Sgt. Joe Canny (NYPD, 13th Precinct): And I knew something was wrong. I knew this shouldn’t be happening. And then it dawned on me: this building is collapsing.

O’Sullivan: My first thought was “I’m not gonna make it.” My second thought was “six truck is...behind me. They’re not, you know--- “ That’s your second thought. And then I just thought “there are thousands of people in that building.” You know. It was just horrifying.

Firefighter Carl McBratney Jr. (FDNY, Squad 252): And all I saw was that silhouette, of uh, maybe 20 stories high and then I realized that the towers were gone. And I said to the guys, I said, “they’re gone.” And uh, it struck me then, that means our guys are in there.

Firefighter Jim O’Connor (FDNY, Squad 252): The one chief walked up to one the lieutenants and grabbed him on the shoulders and he said “I need you to find me a chief that’s alive.”

Keenan: I just couldn’t believe that the whole lower Manhattan as we once knew it was...not there anymore.

Walsh: It’s too much information to absorb.
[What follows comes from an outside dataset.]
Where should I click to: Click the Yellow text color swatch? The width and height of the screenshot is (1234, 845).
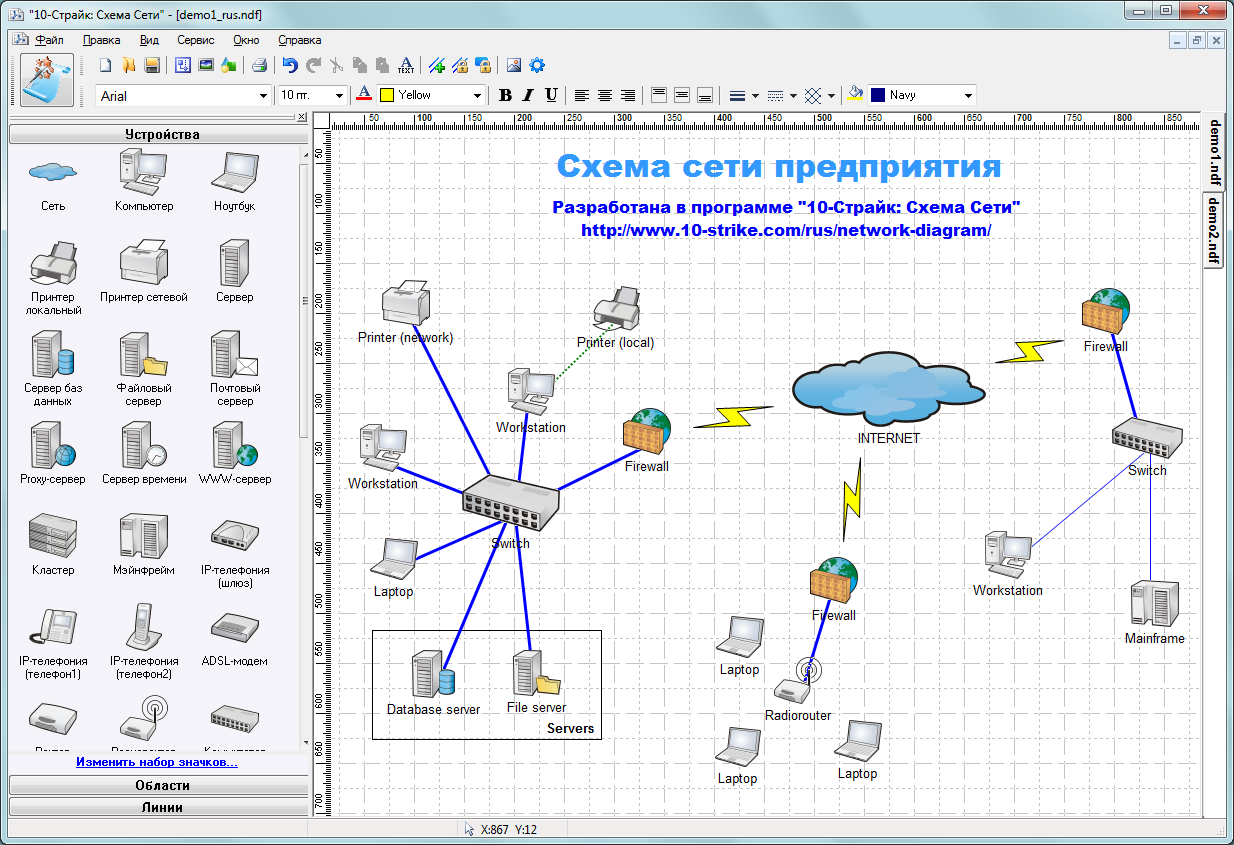386,96
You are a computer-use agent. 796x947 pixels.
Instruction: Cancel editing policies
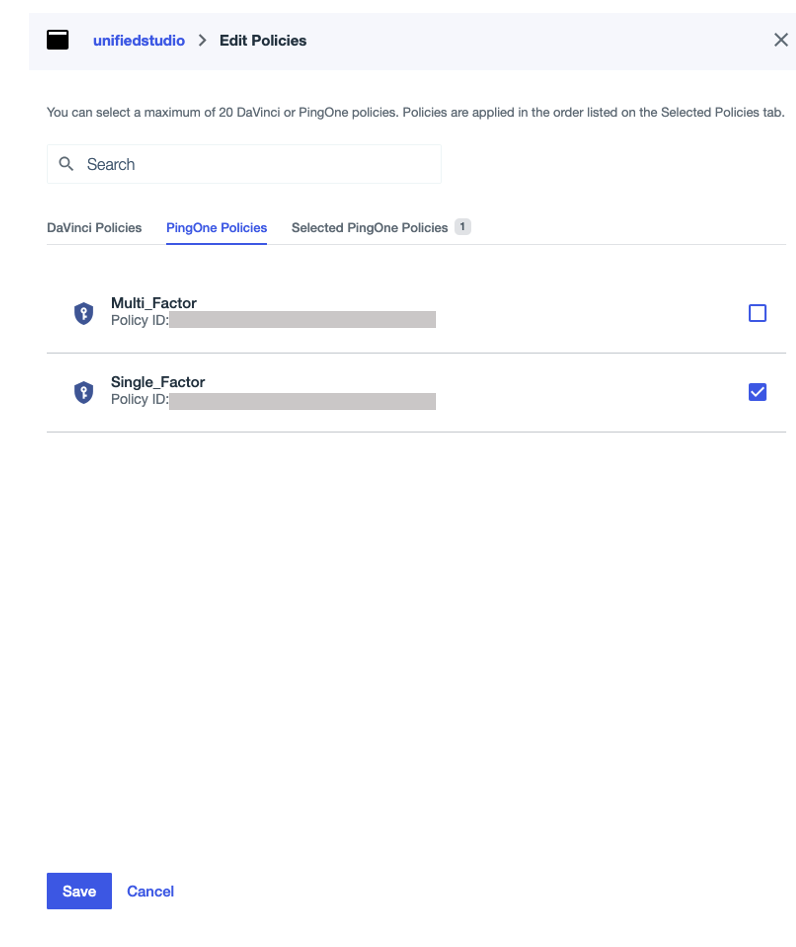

It’s too colossal to take in.

Captain Ed Metcalf (FDNY, Squad 252): It was eerily silent and--- and that scared me.

Davila: I told him “what we can’t do alone we can do together. We could get out of here.”

Officer Anthony Lisi (NYPD, Emergency Service Squad 6): You felt like it was armageddon, like it was the end of the world. I don’t know how else to describe it. It was like hell. Hell on earth.

Firefighter Gregory Fagan (FDNY, Squad 1): It was like something out of the movies.

Firefighter Anthony Edwards (FDNY, Squad 1): There was...like fire trucks burning and I said to one of the guys with me, I said, “This is like the American flag burning, this not supposed to be happening.”

O’Connor: It felt like you were watching a movie and uh, and then when you came to your senses you didn’t even know where to start. You looked around and you said “where do I even begin?”

Lynch: As soon as you saw somebody that you knew that hadn’t seen you gave ‘em a hug and said “thank God,” you know, “that you’re alive.”

Sgt. Tom Sullivan (NYPD, Emergency Service Squad 6): Not just 6,000 people. One person died 6,000 times that day and it’s really the truth.

Canny: Why? For what? You know, people at their desks? That’s your big, you know, that’s your big political statement is killing a person at a desk? What, you know, what’s that about? How do you do that? Where’s the glory in that? Where’s the honor in that?

Winkler: Not one of them hesitated when it came time to go into that building. Were they scared? Where they nervous? I’m sure they were. But not one of them hesitated.

O’Connor: These were the guys that were gonna go that extra step, that were gonna go that extra floor, that were gonna get those extra civilians and that’s what they did. They got 25,000 people out of those buildings. And that’s something that can’t be overlooked and can’t be forgotten.

Metcalf: What would I say to them if I could? “You didn’t break our spirit. We paid a terrible price with over 6,000 lives, but you didn’t break our damn spirit. And you won’t.”

Mazzola: I mean, whatever beef you have, that was just outrageous. And it shouldn’t have been.